Life after lockdown: How the coronavirus pandemic is changing the way we build

Posted By

Eoghan McKeever



For a couple of weeks last month in the UK, Thistle MultiFinish building plaster, which usually retails at just over £5, was being sold on the black market for between £35 and £40.


“I started getting calls from people I haven’t heard from in years asking if I had any,” Dan Hall, a builder from Surrey — a county south-west of London — told Euronews. “There is none left, it’s all gone, it’s all been used up.”

The construction industry makes up around 10% of the British economy and was one of the last sections of the UK economy to shut down, with pictures of packed construction site canteens causing controversy days after the lockdown was announced on March 27.
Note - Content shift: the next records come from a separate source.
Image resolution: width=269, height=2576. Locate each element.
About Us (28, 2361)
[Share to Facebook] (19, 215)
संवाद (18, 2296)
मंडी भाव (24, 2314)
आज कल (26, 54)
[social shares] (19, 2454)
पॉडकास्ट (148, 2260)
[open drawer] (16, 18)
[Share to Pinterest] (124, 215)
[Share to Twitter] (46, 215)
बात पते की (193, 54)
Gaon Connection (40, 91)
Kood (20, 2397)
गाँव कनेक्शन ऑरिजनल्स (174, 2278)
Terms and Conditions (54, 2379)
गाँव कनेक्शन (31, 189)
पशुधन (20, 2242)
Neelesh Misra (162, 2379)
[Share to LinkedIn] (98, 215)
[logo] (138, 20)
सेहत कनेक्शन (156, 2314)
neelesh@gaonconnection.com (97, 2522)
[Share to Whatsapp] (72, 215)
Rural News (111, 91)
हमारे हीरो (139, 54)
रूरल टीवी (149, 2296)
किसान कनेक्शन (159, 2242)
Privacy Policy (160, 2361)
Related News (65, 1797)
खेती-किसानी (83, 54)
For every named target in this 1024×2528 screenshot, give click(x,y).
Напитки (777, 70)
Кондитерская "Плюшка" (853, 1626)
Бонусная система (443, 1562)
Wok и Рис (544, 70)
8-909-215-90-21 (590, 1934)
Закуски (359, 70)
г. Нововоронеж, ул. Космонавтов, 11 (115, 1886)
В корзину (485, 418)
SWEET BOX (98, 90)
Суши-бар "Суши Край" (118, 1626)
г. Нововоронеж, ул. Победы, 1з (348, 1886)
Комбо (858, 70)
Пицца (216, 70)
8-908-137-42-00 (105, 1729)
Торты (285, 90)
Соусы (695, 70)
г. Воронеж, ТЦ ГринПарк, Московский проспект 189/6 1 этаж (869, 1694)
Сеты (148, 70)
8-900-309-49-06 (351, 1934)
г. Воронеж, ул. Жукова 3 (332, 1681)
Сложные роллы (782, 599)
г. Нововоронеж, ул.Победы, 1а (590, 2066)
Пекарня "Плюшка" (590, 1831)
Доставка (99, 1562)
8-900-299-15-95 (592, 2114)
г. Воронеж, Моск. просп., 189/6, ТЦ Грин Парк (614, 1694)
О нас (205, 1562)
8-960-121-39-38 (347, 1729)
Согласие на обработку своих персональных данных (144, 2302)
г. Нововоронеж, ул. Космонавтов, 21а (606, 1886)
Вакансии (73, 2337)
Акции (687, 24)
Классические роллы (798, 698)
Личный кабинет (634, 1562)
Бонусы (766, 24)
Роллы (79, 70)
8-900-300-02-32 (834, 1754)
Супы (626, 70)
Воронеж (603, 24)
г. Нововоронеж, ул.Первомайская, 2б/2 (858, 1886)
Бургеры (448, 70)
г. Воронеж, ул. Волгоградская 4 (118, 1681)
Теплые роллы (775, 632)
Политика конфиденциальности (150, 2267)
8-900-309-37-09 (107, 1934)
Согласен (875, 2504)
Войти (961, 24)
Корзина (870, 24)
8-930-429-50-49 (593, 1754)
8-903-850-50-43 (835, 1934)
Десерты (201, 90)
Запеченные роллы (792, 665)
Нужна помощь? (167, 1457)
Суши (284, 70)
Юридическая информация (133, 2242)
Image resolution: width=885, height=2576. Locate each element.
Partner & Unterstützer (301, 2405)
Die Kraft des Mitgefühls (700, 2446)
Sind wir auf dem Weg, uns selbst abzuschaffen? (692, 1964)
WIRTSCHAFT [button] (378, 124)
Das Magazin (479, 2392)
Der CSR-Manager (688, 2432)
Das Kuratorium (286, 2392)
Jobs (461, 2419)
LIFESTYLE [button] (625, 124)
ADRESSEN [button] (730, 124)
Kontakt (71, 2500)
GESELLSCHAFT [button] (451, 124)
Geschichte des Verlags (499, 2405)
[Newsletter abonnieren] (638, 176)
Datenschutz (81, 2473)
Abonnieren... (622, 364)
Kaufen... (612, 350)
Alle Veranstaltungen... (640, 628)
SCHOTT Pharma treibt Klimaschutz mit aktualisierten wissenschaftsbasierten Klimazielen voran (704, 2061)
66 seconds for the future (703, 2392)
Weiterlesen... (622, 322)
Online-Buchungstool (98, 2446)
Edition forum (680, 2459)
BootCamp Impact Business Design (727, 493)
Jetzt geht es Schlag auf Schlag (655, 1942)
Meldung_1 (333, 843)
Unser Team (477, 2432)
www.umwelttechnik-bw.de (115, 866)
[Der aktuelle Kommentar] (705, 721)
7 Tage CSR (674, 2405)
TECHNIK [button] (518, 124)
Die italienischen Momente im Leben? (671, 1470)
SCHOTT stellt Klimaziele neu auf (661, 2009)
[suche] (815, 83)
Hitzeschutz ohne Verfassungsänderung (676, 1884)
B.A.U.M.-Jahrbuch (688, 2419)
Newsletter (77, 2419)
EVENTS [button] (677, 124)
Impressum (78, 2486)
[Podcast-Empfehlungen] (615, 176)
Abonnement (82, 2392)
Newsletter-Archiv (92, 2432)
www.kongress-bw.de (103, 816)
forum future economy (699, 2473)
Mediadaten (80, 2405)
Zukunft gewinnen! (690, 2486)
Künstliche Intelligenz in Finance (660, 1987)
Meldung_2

In the end, said Hall, who owns his own firm, HSL Building Services, but has worked extensively on sites as well as private projects, it was the supply chain that forced UK builders to stop working, rather than any advice from the government.


Two months on, the problem remains. Even the building merchants that have reopened rely on stocks from factories, many of which are closed. Those stores that do have stock are often reluctant to deliver for fear that their staff will get sick.


“I’m doing a job at the moment and it took me a full eight hour day to get all the bits ready and supplied to the job. It would normally take me 15 minutes,” said Hall.


“It’s well and good that we can work if we’re safe, but if we can’t get stuff we can’t work.”